Plastique & lyrique

Ernest Klausz, La Damnation de Faust, maquette de décor, 1933, Paris, BNF © Remy Klausz

À Metz, la monumentale exposition Opéra Monde explore les multiples modalités de la rencontre entre plasticiens et art lyrique aux XXe et XXIe siècles.

Immense, le hall du Centre Pompidou est tout entier occupé par un gigantesque gorille, colossale sculpture – la plus grande jamais réalisée par les Ateliers de l’Opéra de Paris – représentant King Kong, conçue par Małgorzata Szczęśniak pour la mise en scène signée Krzysztof Warlikowski de L’Affaire Makropoulos de Leoš Janáček (à Bastille, en 2007). Mascotte et étendard de l’exposition, elle illustre la volonté de son commissaire, Stéphane Ghislain Roussel, « de montrer comment l’opéra convoque toutes les disciplines artistiques à travers des esthétiques contrastées et semble répondre à un véritable désir de l’œuvre d’art totale », la fameuse Gesamtkunstwerk dont les contours furent imaginés par Wagner.

Espaces opératiques
Dans un parcours revendiqué non exhaustif, imaginé « comme un grand opéra composé en actes, qui se déploient en plusieurs temps », résume le commissaire de l’exposition, se découvrent maquettes, costumes, éléments de scénographie, images et sons. Il débute avec les scènes colorées peintes en 1914 par Natalia Gontcharova pour Le Coq d’or de Rimski-Korsakov : convaincue que « l’agrandissement d’un tableau de chevalet, porté à l’échelle de la scène, ne fera jamais un décor », mais aussi que « la création en matière de décoration théâtrale autorise tout anachronisme, toute déformation, toute reconstitution, toute invention », elle crée une étonnante synthèse montrant des villes rougeoyantes, entre Art moderne et imagerie folklorique moscovite, pour les Ballets russes. Ces images entrent en résonance avec la vidéo de Clément Cogitore qui achève la déambulation : imaginée pour la 3e Scène (numérique) de l’Opéra de Paris, elle montre une battle de krump sur la Danse du Grand Calumet de la Paix exécutée par les Sauvages, tirée des Indes galantes de Rameau. Depuis, le plasticien a mis en scène l’intégralité de l’œuvre avec un vif succès… Si ces deux pièces sont les bornes temporelles symboliques du parcours, elles encadrent de belles (re)découvertes, des vidéos hiératiques de Bill Viola pour Tristan und Isolde de Wagner à l’onirisme esthétisant de Romeo Castellucci dans sa mise en scène de Moses und Aron de Schönberg (dont est présenté un saisissant élément de décor), en passant, évidemment, par la collaboration devenue culte entre Robert Wilson et Philip Glass pour Einstein on the Beach.

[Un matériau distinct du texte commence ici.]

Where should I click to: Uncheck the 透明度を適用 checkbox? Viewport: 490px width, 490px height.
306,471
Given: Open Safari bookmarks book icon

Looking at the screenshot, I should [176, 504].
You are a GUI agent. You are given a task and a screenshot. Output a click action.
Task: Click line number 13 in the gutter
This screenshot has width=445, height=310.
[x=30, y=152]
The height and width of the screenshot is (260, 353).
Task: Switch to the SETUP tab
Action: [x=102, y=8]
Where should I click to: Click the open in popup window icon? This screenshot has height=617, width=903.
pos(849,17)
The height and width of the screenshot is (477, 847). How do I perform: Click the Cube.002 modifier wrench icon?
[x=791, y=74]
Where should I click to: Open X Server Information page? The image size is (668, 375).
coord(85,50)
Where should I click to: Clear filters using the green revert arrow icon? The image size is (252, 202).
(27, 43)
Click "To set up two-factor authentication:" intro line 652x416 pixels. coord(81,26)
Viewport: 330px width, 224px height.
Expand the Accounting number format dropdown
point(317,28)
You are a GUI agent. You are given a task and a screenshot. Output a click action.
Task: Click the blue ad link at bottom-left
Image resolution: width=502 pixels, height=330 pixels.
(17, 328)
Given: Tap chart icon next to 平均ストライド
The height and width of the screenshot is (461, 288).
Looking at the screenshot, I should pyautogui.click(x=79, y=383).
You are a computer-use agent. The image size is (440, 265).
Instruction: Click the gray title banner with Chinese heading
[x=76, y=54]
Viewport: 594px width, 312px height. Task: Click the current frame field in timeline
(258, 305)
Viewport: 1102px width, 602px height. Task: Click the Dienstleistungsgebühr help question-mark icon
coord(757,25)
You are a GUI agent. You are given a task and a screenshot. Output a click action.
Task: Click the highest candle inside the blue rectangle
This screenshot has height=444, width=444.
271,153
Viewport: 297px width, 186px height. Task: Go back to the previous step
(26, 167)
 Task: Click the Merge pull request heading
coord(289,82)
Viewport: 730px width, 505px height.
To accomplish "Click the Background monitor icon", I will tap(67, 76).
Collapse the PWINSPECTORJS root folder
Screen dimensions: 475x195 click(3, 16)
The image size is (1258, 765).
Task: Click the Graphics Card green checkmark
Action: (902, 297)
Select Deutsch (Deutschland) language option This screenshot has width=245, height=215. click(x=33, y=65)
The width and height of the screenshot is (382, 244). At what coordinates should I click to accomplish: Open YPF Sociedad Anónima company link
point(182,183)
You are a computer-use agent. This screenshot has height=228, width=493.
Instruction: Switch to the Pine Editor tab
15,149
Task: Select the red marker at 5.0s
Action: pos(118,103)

Bill Viola, L’Ascension d’Isolde, 2005, Turin, Fondazione per l’Arte moderna e contemporanea CRT, photographe : Kira Perov © Bill Viola Studio LLC

Espaces méditatifs
Au fil des actes / salles se succèdent des espaces monographiques consacrés à des œuvres emblématiques, que ce soit La Flûte enchantée de Mozart (vue par Kokoschka ou William Kentridge) ou l’invraisemblable Saint-François d’Assise de Messiaen passé au prisme de l’actionnisme viennois. Dans la production munichoise de 2011 (dont sont présentés projections et costumes), Hermann Nitsch tisse en effet un lien entre sa théorie des couleurs et des sons et la mystique synesthésique du compositeur. L’exposition permet aussi de mieux connaître des figures comme Christoph Schlingensief, metteur en scène iconoclaste (son Parsifal à Bayreuth demeure dans la mémoire de tous les lyricomanes) qui débuta en 2009, la construction d’un “village opéra” au Burkina Faso, regroupant théâtre, école, hôpital, etc. qui fait voler les conventions en éclats. Autre utopie, celle imaginée conjointement par le compositeur Pascal Dusapin et le plasticien James Turrell pour To Be Sung (1994), où la scène est métamorphosée en installation lumineuse et sonore. Le visiteur est convié à entrer dans Red Eye, œuvre représentative du travail de l’artiste l’entraînant dans un autre univers, un ailleurs indéterminé qui laisserait à penser qu’il vient de pénétrer dans un tableau de Mark Rothko, où les frontières spatiales sont abolies. Selon le philosophe George Didi-Huberman, « James Turrell s’est intéressé très tôt à la notion de Ganzfeld utilisée en psychologie expérimentale de la vision. L’expérience du Ganzfeld est pour l’objet celle d’une lumière qui impose progressivement son atmosphère, puis sa masse et sa compacité, enfin sa tactilité. » Perdus tout d’abord, puis apaisés et méditatifs, nous voguons dans un espace chromatique vibratoire se modifiant avec douceur.